- **Work to be completed**: From the line containing "anonim4 (544, 576)" down to the final entry below, restate each line word for word.

(Data records)
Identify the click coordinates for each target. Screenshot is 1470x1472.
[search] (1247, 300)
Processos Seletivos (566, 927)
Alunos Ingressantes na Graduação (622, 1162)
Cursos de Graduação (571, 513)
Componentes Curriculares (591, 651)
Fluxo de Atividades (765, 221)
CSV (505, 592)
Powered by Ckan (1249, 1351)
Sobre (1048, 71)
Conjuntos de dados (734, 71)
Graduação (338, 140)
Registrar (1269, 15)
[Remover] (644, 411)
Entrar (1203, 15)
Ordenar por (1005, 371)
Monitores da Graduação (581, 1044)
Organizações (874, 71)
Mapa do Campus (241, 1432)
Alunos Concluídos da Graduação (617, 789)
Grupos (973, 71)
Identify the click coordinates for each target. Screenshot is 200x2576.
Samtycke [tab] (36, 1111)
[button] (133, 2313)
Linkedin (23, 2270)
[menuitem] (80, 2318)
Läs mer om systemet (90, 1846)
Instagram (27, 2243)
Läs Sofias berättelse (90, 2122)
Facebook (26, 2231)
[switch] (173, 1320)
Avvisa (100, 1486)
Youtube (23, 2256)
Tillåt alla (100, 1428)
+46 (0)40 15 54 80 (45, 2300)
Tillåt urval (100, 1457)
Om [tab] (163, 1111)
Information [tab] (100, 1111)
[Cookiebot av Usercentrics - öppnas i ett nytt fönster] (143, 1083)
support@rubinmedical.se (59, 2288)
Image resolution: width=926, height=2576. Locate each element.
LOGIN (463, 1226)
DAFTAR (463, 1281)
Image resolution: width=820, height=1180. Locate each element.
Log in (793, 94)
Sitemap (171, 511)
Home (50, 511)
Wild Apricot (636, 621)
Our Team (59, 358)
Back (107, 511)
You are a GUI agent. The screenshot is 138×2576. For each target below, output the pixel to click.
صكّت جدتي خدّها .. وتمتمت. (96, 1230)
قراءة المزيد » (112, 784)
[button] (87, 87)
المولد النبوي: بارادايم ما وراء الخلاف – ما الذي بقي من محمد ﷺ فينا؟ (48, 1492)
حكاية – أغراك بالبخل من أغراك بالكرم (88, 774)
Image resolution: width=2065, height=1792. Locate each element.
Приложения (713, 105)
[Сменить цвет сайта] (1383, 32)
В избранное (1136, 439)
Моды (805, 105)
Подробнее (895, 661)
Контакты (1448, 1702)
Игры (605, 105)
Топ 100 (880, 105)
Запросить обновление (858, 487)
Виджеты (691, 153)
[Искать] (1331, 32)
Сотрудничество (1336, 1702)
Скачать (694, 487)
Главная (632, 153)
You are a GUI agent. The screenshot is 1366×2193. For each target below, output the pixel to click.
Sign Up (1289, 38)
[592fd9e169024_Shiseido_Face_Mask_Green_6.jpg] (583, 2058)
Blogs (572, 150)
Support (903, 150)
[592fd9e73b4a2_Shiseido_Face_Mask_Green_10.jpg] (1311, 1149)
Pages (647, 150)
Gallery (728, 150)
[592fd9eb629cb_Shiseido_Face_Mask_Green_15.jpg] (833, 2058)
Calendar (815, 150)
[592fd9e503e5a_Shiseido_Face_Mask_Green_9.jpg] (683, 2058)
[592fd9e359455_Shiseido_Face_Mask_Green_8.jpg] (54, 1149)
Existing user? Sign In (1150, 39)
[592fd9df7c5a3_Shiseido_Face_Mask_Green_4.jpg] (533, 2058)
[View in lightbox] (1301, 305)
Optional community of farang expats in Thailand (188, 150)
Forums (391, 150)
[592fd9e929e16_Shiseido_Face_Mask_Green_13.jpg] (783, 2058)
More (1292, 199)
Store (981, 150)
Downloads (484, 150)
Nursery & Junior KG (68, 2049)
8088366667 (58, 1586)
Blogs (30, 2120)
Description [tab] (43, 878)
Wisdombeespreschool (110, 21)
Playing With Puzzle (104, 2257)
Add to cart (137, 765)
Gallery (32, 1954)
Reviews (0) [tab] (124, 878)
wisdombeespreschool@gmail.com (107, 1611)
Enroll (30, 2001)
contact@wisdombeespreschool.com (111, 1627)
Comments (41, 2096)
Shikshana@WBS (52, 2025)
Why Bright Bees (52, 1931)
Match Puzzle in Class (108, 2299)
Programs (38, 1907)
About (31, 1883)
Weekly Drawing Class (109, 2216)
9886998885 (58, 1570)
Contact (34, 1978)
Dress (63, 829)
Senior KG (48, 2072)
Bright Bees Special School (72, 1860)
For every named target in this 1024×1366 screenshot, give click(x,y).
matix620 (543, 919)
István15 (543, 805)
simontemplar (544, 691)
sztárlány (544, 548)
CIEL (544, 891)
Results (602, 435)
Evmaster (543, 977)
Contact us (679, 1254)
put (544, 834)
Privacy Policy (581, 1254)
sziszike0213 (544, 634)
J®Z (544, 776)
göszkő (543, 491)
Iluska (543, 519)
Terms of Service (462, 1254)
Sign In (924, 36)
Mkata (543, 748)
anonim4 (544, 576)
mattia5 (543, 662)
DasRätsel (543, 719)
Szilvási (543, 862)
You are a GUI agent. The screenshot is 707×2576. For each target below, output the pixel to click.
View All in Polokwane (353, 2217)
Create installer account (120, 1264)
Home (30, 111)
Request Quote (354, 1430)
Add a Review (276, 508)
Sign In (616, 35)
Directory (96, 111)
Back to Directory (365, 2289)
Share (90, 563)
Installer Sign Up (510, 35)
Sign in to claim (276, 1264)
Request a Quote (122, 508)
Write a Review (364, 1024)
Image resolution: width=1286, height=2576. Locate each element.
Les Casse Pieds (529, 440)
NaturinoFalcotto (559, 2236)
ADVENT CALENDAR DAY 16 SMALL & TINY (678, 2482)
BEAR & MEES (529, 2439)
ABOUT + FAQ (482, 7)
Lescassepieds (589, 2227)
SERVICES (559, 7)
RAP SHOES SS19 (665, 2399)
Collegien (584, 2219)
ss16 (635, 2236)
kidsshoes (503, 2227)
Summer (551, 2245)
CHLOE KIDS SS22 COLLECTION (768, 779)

- **Exercise solution**:
anonim4 (544, 576)
mattia5 (543, 662)
DasRätsel (543, 719)
Szilvási (543, 862)
You are a GUI agent. The screenshot is 707×2576. For each target below, output the pixel to click.
View All in Polokwane (353, 2217)
Create installer account (120, 1264)
Home (30, 111)
Request Quote (354, 1430)
Add a Review (276, 508)
Sign In (616, 35)
Directory (96, 111)
Back to Directory (365, 2289)
Share (90, 563)
Installer Sign Up (510, 35)
Sign in to claim (276, 1264)
Request a Quote (122, 508)
Write a Review (364, 1024)
Image resolution: width=1286, height=2576. Locate each element.
Les Casse Pieds (529, 440)
NaturinoFalcotto (559, 2236)
ADVENT CALENDAR DAY 16 SMALL & TINY (678, 2482)
BEAR & MEES (529, 2439)
ABOUT + FAQ (482, 7)
Lescassepieds (589, 2227)
SERVICES (559, 7)
RAP SHOES SS19 (665, 2399)
Collegien (584, 2219)
ss16 (635, 2236)
kidsshoes (503, 2227)
Summer (551, 2245)
CHLOE KIDS SS22 COLLECTION (768, 779)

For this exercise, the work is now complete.